REQUIREMENT | Return exactly those lines of the material below that fall between the line holding "Task: Click the Disetujui Oleh search field" and the line holding "This screenshot has height=517, width=1262.", inclusive.
RECORDS FOR THE EXERCISE Block Start
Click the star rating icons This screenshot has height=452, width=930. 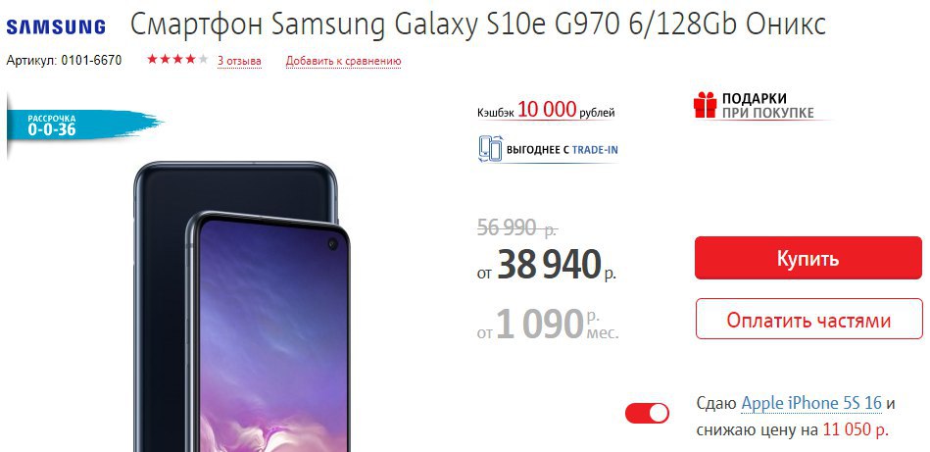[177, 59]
RECORDS FOR THE EXERCISE Block End
RECORDS FOR THE EXERCISE Block Start
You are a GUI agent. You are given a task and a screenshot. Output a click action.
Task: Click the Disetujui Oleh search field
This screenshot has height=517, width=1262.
RECORDS FOR THE EXERCISE Block End
RECORDS FOR THE EXERCISE Block Start
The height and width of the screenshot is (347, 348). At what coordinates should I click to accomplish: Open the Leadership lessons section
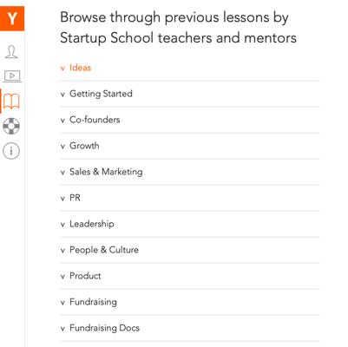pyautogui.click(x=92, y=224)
RECORDS FOR THE EXERCISE Block End
YOUR RESPONSE |
Task: Click the Disetujui Oleh search field
This screenshot has height=517, width=1262.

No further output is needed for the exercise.